### Description of the task
All lines from the one that contains "Task: Click the Bookmarks tree node icon" through the close of the entries below are to be repeated exactly, without any pictures.

(Stored items)
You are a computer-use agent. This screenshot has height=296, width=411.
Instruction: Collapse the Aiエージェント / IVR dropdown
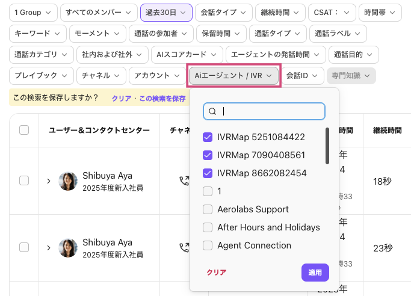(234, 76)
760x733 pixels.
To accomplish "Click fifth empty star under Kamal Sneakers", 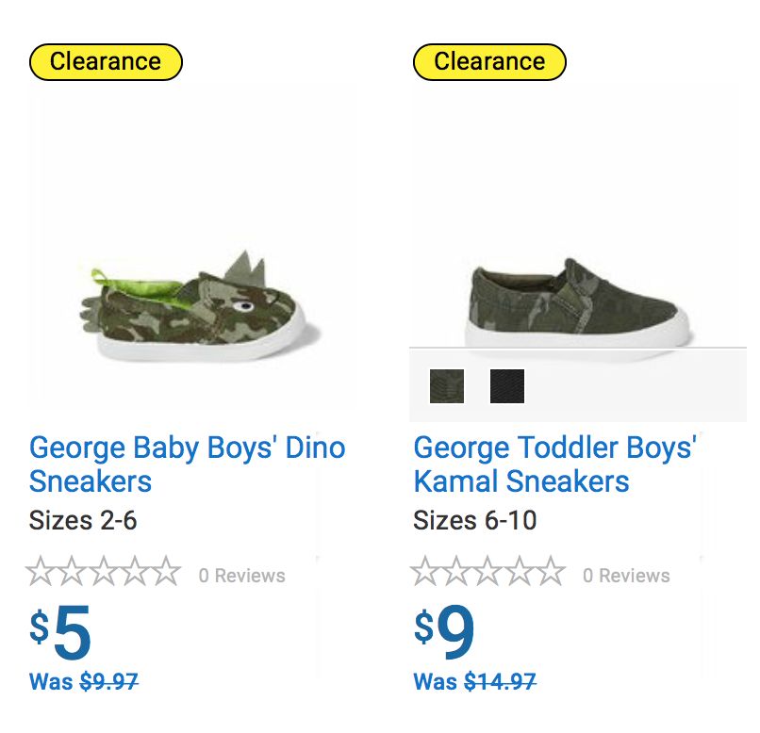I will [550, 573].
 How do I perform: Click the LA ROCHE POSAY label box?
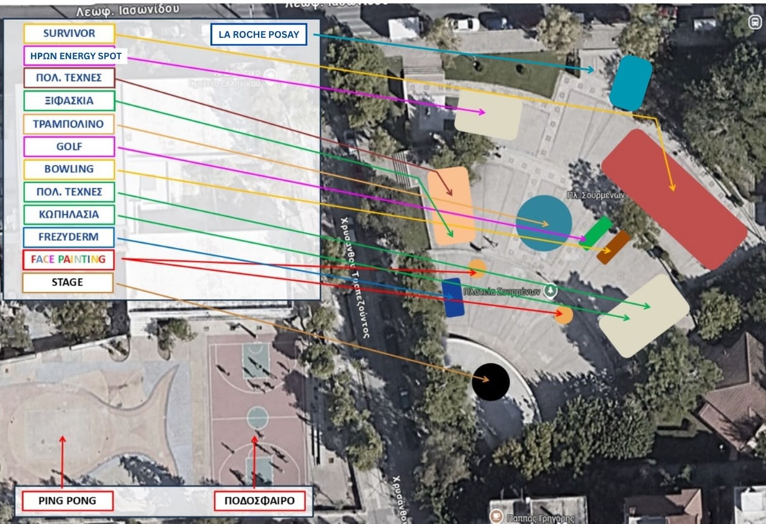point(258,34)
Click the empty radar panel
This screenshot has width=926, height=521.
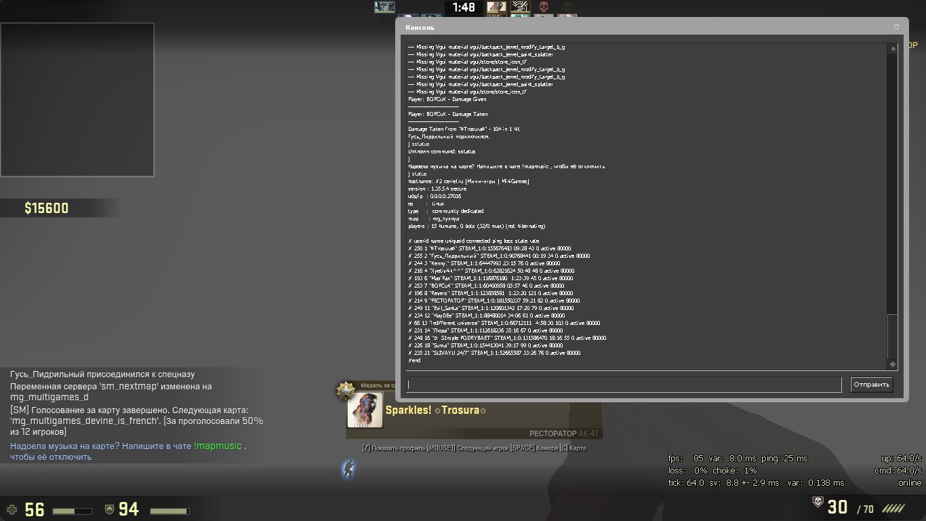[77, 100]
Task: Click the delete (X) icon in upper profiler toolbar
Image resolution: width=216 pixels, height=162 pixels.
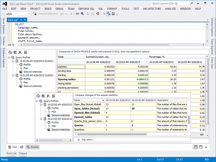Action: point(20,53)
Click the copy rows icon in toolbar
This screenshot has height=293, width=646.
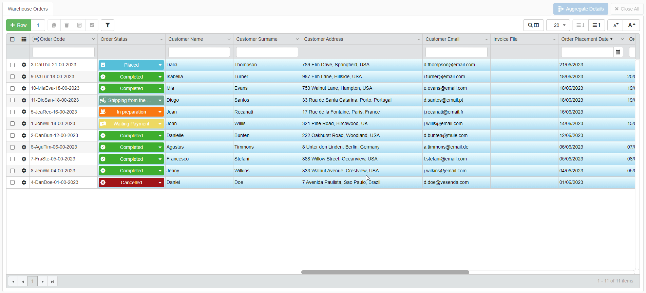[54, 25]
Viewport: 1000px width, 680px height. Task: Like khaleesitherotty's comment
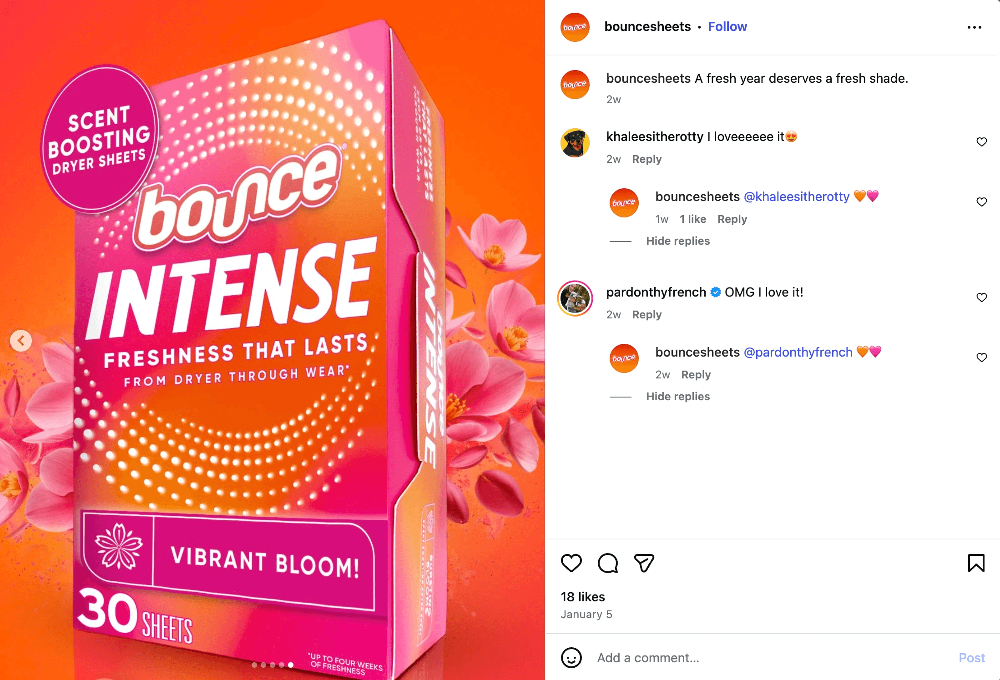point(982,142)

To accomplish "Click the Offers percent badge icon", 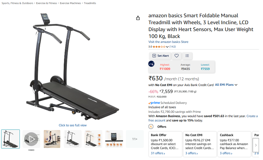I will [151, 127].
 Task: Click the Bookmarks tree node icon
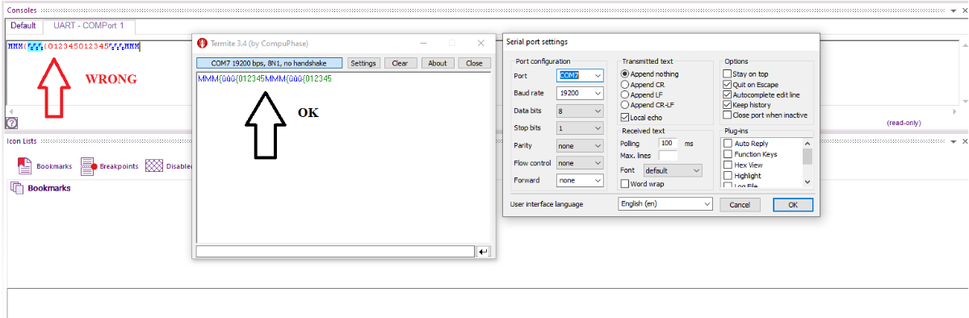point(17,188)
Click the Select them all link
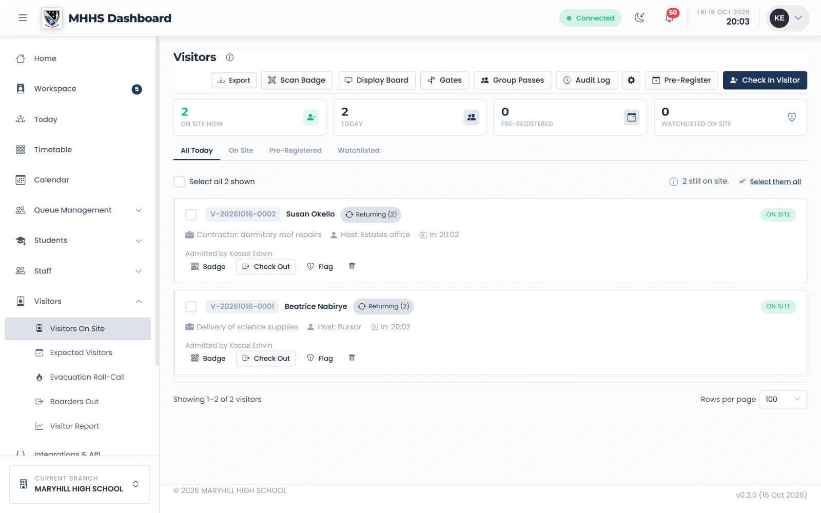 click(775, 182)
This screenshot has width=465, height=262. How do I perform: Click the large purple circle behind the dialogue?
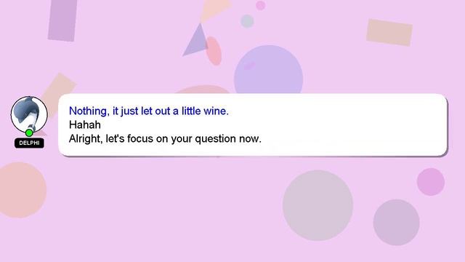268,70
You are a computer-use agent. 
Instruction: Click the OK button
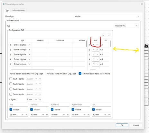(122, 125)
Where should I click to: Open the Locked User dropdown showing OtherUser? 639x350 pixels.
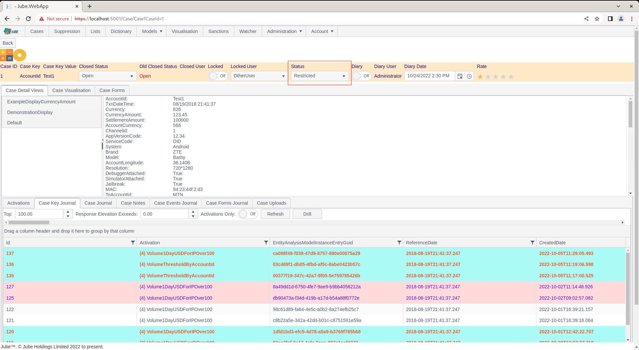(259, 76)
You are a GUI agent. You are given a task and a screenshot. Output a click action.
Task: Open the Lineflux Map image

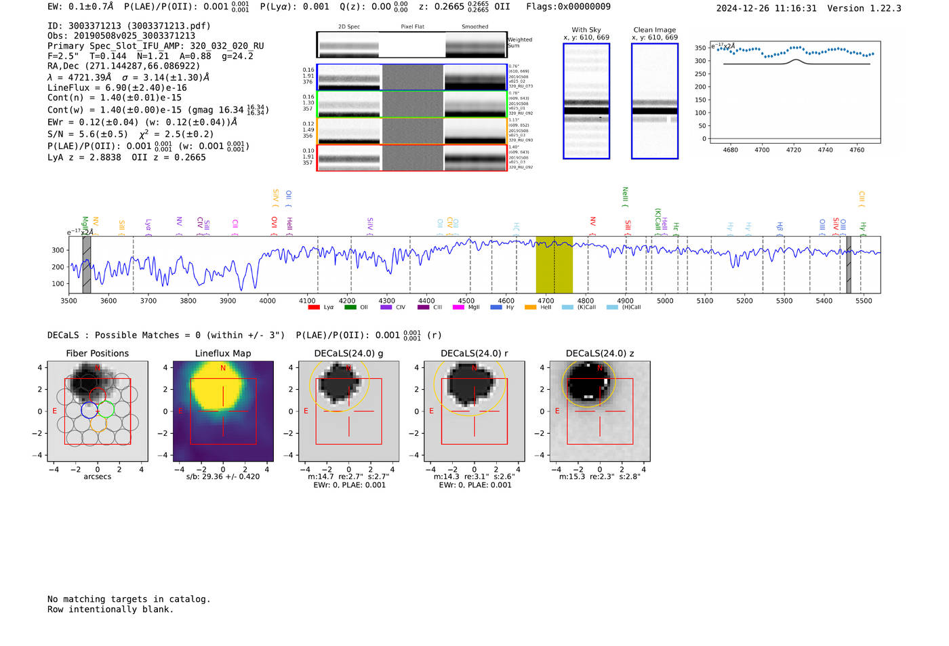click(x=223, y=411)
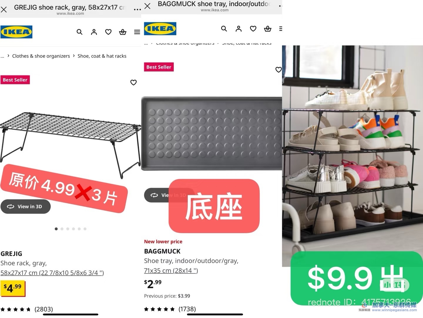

### Response to the exercise
 Task: Click the Bookmarks tree node icon
point(17,188)
Click the Select them all link
 click(775, 182)
This screenshot has width=465, height=262. How do I perform: Click the large purple circle behind the dialogue?
268,70
You are a computer-use agent. 
Instruction: Click the OK button
(122, 125)
Where should I click to: Open the Locked User dropdown showing OtherUser? 639x350 pixels.
(259, 76)
You are a GUI agent. You are given a task and a screenshot. Output a click action.
Task: Open the Lineflux Map image

click(x=223, y=411)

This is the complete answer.